DONATE: Special Intentions By Terry Rainey

Word: DONATE
Word Count 500

Special Intentions
By Terry Rainey

Cold and gray outside, one week till Lent, time of reflection, denial, regret and guilt,
Sister Mary Xavier’s favorite time of year. For our upcoming Lenten coin collection, SisterX
had let us anonymously submit special intentions for its use. I’d told Herman that anonymous
was Latin for pain in our ass, which is what we called Rebekka Kane. I gathered the proposals
so I read most before placing them on Sister’s desk. Suggestions included Women’s Lib,
Ecology, European Gypsies, Save Arachnids, Defense of Spiro Agnew, Polish orphans, Vatican
restoration, OLPS basketball team socks, the space program, and Biafra.
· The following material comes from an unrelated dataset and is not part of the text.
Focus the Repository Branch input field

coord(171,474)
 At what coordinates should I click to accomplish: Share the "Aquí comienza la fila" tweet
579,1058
Sister chose Organ Donation Awareness, Rebekka’s submission. Of course. Rebekka’s
relatives lived on Pittsburgh’s South Side. She’d brought her grandmother’s potato dumplings
for SisterX and became her ally and confidant and spy. Rebekka’s grandparents attended St.
Casimir Parish, and even though SisterX had gone to Our Mother of Sorrows, St. Casimir was
her hero saint, as he’d died a virgin, wore a hair-shirt, and slept upon the bare earth. He was
patron saint of youth and of bachelors. Small wonder about his bachelorhood, considering his
bed and the hair shirt.
Organ donation was lunch topic that day. What would we need in the afterlife? Even in
heaven, we’d want to play sports and watch Bonanza. What good was heaven with no eyes? TV,
we were sure, got perfect reception there.
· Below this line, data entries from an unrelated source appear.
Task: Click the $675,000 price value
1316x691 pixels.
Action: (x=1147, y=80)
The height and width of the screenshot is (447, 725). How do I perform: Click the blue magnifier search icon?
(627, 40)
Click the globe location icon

Rebekka was donating her entire evil body but my friends were much more modest about
their donations. Kevin was giving up fingernails; Martin his small toes, helping some future
doofus to dance, thereby reducing Martin’s purgatory time; Herman his appendix; but I was
jealous of Rebekka and claimed that I’d also donate all my parts.
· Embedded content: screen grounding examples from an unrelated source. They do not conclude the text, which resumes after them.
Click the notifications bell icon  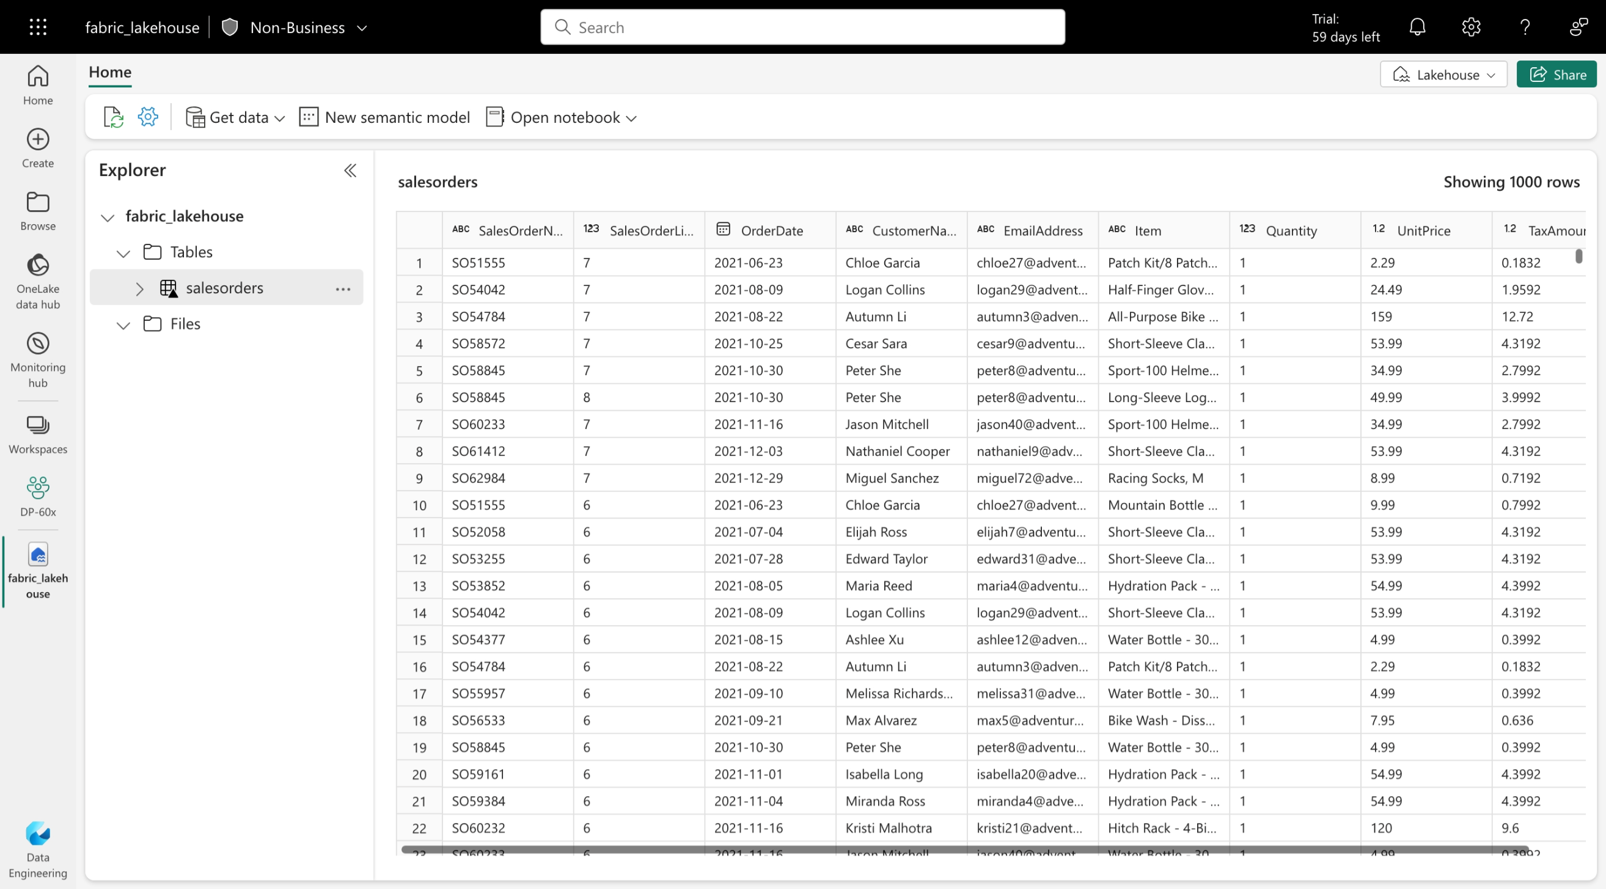point(1420,27)
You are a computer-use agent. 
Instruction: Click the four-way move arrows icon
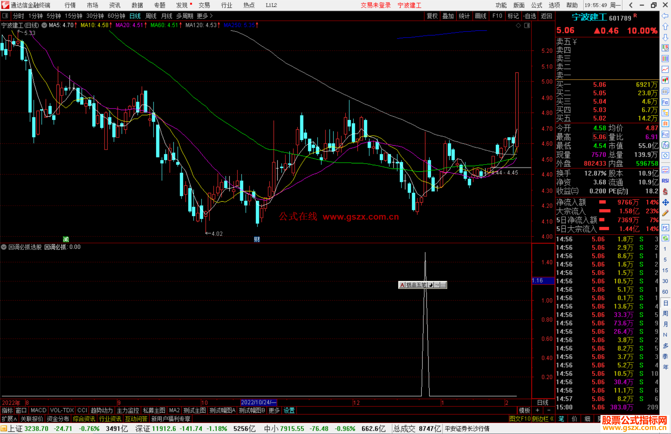tap(665, 203)
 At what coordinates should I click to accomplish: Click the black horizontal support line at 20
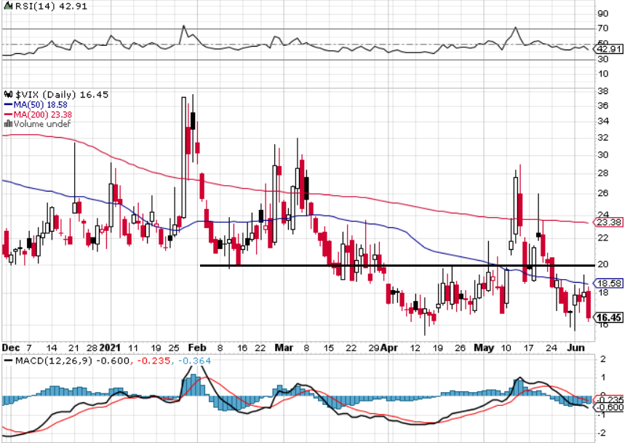[x=393, y=266]
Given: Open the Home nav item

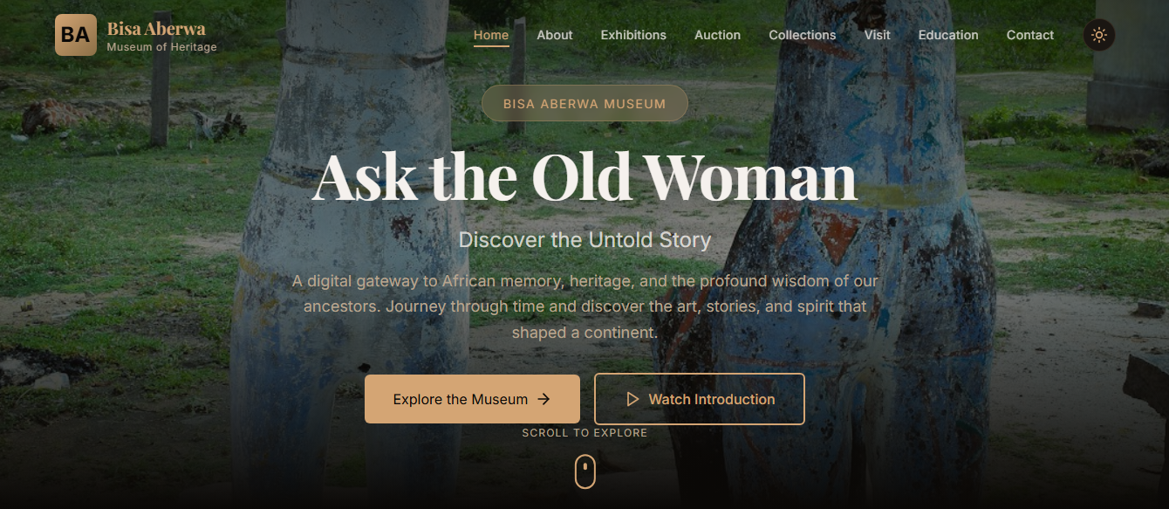Looking at the screenshot, I should tap(491, 35).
However I regretted my pronouncement, and then felt guilty about my regret. That night,
in bed, I caressed my comfortable t-shirt, thankful that it had no hair, and I beseeched God.
“Dear Lord in Heaven, sorry to disturb You, but in the morning I may be dead, and how
will I feel about that rash decision regarding organ donation? How is afterlife without eyes,
ears, tongue, liver, and knees? Could I still kneel? Can I take some things with me, a
basketball, a Ping-Pong paddle, and insect repellent? Is purgatory filled with swarms of gnats?
Is this one of Your tests, like when You asked Abraham to kill Isaac, and then You told him You
were just kidding? If we do give all our parts away, would You do a miracle and make us whole
again? Would Rebekka Kane, for example, be back in one piece, but have smaller feet and non-
smelly breath? For all this, I pray. PS, God, forgive me for my mean judgments about St.
Casimir and some of my unkind thoughts about Rebekka. I also pray I won’t die a virgin. Thank
you for Your many blessings, especially for this week’s game against St. Norbert of Xanten, and
for Susan Timberlake. Accepting Your Almighty judgment and apologizing for the wicked
virginity thought. Amen.”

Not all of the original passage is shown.